Use Cold to Trigger Your Dive Response
Splashing cold water on your face or holding ice cubes in your hands activates something called the dive response, a built-in reflex that slows your heart rate quickly. This is one of the fastest ways to physically interrupt a panic spiral. If you’re at home, fill a bowl with cold water and submerge your face for 15 to 30 seconds. If you’re somewhere public, run cold water over your wrists or press a cold water bottle against your neck. The temperature change gives your nervous system a concrete physical signal that overrides the adrenaline surge.

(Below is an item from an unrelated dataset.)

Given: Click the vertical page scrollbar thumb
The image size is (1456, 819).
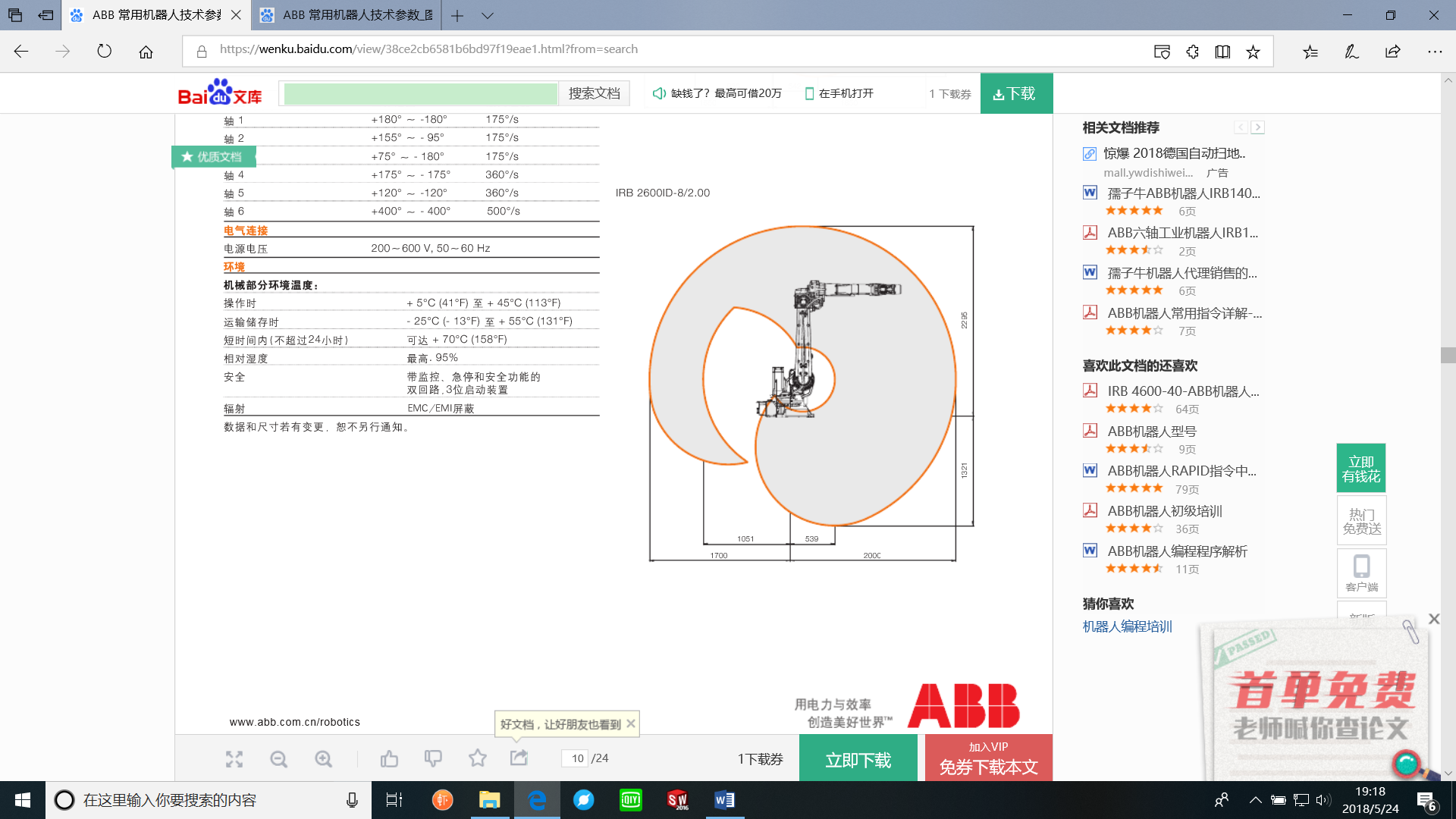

Talk to Yourself Like You’re Safe
One of the cruelest features of an anxiety attack is the fear-of-fear cycle. Your body’s stress symptoms feel so alarming that they generate more anxiety, which generates more symptoms. Breaking this loop requires a deliberate internal conversation.

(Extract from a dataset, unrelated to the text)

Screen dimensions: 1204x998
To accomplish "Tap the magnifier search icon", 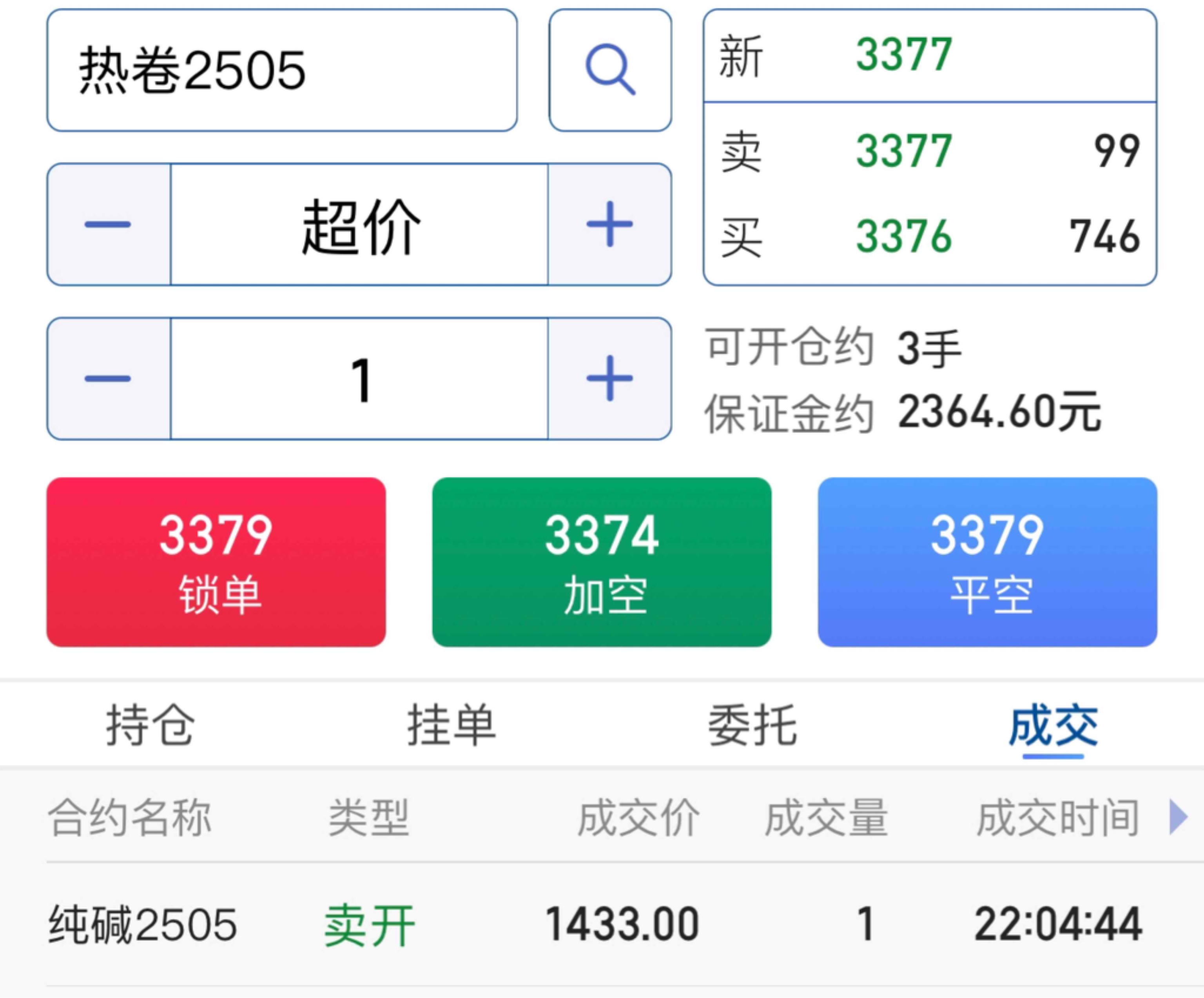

Remind yourself: “This feels very uncomfortable, but I am not going crazy. This is my body’s attempt to protect me.” Anxiety episodes are designed to peak and then come down on their own within about 10 minutes if you don’t re-trigger them. Trying to force the anxiety away or fighting it actually extends the episode. Instead, the goal is to ride it out. Accept that the feeling is there, acknowledge it’s uncomfortable but not dangerous, and let it run its course. This is counterintuitive, but resisting the sensation is what keeps the cycle spinning.
Phrases that help: “This is temporary.” “My body is doing what it’s supposed to do.” “I don’t have to fix this. I just have to wait.” These aren’t feel-good affirmations. They’re accurate descriptions of what’s happening physiologically.
Move Your Body If You Can
Your stress response has dumped energy into your muscles, preparing you to run or fight. If you’re somewhere you can move, even briefly, it helps burn off that chemical surge. Jumping jacks, a brisk walk, or even tensing and releasing each muscle group from your feet to your shoulders can redirect the physical energy. Intense movement for just 30 to 60 seconds can noticeably reduce the feeling of being trapped in your own body.
Paired muscle relaxation is especially useful if you can’t leave where you are. Tense your fists tightly for five seconds, then release. Move to your shoulders, your jaw, your legs. The contrast between tension and release teaches your muscles to let go of the tightness the anxiety created.
How to Tell It’s Not a Heart Attack
Many people experiencing their first anxiety attack go to the emergency room convinced they’re having a heart attack. The symptoms overlap: chest tightness, racing heart, shortness of breath, dizziness. But there are reliable differences.
Anxiety attacks start suddenly and peak within minutes. Heart attack symptoms tend to build gradually and intensify over time. Anxiety attack symptoms typically fade within 20 to 30 minutes. Heart attack symptoms persist and don’t go away without medical treatment. If you sit down and practice slow breathing and the symptoms start easing, that points toward anxiety. If you have crushing chest pain that radiates into your arm or jaw, or symptoms that keep getting worse regardless of what you do, call emergency services.
What to Do After the Attack Passes
Once the acute wave passes, you’ll likely feel drained, shaky, or emotionally flat. Some people describe this as an “anxiety hangover.” This is normal. Your body just burned through a significant amount of stress hormones, and it needs time to recalibrate.
In the hours afterward, avoid caffeine, alcohol, and nicotine, all of which can re-trigger the stress response or prevent your nervous system from fully settling. Gentle movement like a walk helps your body process the remaining adrenaline. Drink water. Eat something if you can. Rest without guilt.
If anxiety attacks are happening repeatedly, or if you’re starting to avoid situations because you’re afraid of having another one, that pattern has a name: panic disorder. It’s one of the most treatable mental health conditions, and structured therapy focused on changing how you respond to the physical sensations of anxiety has strong success rates. A single attack is your body misfiring its alarm system. Recurring attacks that reshape your behavior are worth addressing with professional support.